An Intellectual History of Sophism versus Virtue
Chapter 1: Introduction: Markets, Competition, and Higher Education
In 1860 institutions of higher education in the US enrolled 20 000 students, nearly all of them majoring in the traditional liberal arts (Burke 1982: 216). By 2000, over 20 million students in the US were attending a college or university. While we do not know what they had as majors, there is information regarding the majors of those earning a bachelor’s degree.
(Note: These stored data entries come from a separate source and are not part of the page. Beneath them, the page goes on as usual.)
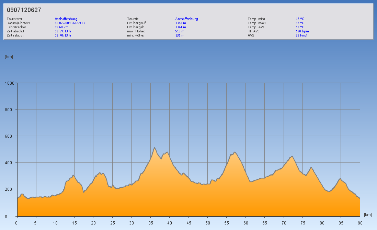Select the HF AV value 120 bpm
Image resolution: width=377 pixels, height=230 pixels.
click(302, 31)
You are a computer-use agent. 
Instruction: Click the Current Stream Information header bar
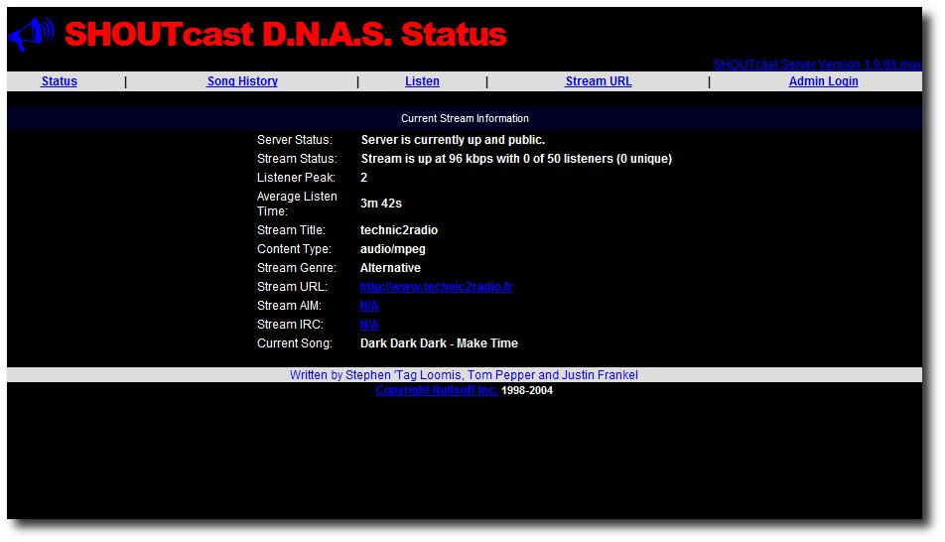465,118
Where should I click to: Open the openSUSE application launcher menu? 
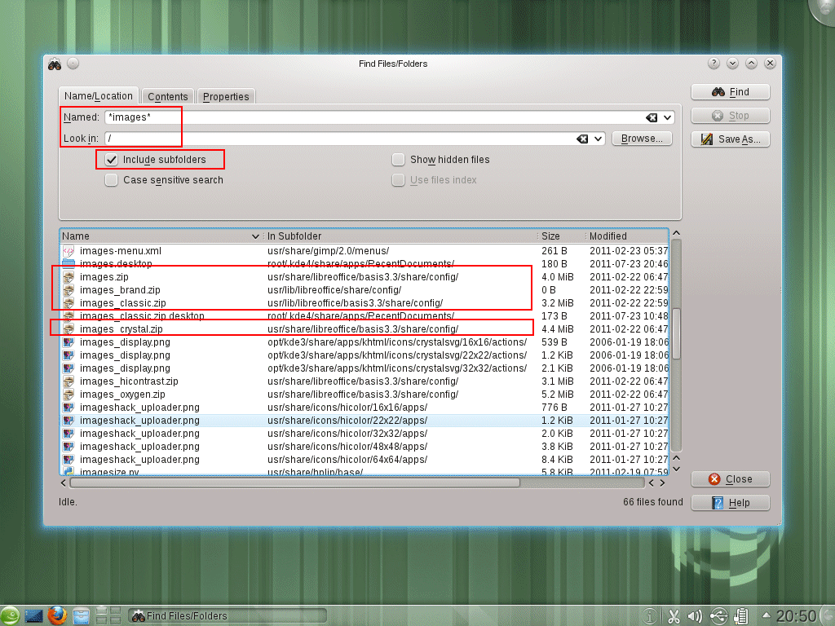click(x=9, y=616)
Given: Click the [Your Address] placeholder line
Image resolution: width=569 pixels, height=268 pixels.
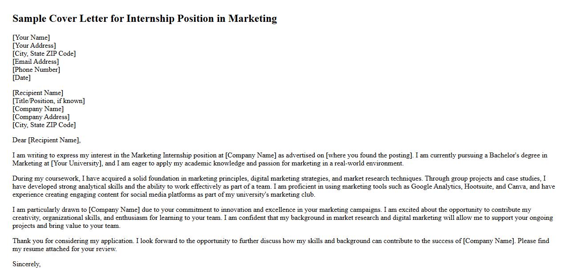Looking at the screenshot, I should tap(34, 45).
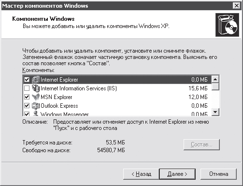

Of 1 237 875 bachelor’s degrees conferred in 2000, 36 104 were awarded to students majoring in the liberal arts and humanities; if we add in the subjects that were part of the liberal arts education of 1860, the total of degrees awarded in the liberal arts rises to 185 960, a tremendous growth in numbers in 140 years (IPEDS, Table 248). Growth is only part of the story, for higher education also experienced a significant transformation between 1860 and 2000. While the number of liberal arts majors greatly exceeds that of 1860, it is only 15 percent of all degrees conferred. In 2000 many students earned degrees in areas that rarely existed in 1860, including 108 168 in education (9 percent), 72 555 in engineering (6 percent), 78 458 in health professions (6 percent), and 257 709 in business (21 percent) (IPEDS, Table 250). These numbers tell us that the history of higher education in the US has been one of a revolution in both size and diversity of study. Economists might readily interpret the transformation of higher education indicated by these numbers as a case...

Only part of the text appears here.